The string "with" appears in some lines of the entries that follow; copy each such line.

Start of MATERIAL FOR THE TASK

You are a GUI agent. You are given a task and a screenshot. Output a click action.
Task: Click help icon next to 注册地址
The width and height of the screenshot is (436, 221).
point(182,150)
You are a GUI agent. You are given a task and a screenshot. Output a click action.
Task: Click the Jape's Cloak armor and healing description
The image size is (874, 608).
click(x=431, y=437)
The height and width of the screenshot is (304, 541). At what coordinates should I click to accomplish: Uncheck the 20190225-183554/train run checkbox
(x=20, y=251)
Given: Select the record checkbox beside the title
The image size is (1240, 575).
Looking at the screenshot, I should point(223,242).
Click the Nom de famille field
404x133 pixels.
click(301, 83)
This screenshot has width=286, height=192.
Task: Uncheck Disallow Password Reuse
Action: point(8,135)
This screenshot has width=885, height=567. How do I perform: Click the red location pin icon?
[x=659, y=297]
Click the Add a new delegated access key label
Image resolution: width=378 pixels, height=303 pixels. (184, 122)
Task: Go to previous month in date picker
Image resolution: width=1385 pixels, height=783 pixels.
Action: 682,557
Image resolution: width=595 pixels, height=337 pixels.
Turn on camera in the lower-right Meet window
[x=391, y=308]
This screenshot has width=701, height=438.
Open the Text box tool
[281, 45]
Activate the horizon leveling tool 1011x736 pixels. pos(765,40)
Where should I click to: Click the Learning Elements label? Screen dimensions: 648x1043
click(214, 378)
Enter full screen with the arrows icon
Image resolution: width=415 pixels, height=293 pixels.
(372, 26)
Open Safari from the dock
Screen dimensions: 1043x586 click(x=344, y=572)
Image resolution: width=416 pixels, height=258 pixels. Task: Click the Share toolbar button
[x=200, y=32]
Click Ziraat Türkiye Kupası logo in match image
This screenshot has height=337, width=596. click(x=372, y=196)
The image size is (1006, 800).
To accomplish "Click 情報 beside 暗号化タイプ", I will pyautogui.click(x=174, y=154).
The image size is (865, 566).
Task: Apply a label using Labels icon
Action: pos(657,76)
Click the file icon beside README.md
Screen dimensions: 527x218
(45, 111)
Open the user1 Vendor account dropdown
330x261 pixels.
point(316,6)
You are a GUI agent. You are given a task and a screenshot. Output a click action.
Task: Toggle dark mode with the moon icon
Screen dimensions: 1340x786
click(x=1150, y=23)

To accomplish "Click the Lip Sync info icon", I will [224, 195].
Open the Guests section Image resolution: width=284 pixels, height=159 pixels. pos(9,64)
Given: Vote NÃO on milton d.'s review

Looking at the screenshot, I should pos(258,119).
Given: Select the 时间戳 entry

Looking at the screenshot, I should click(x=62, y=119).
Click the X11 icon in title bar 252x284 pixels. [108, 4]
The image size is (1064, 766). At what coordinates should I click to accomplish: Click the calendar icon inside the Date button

End of MATERIAL FOR THE TASK

### [ANSWER TO THIS TASK]
Enter full screen with the arrows icon
Task: Toggle dark mode with the moon icon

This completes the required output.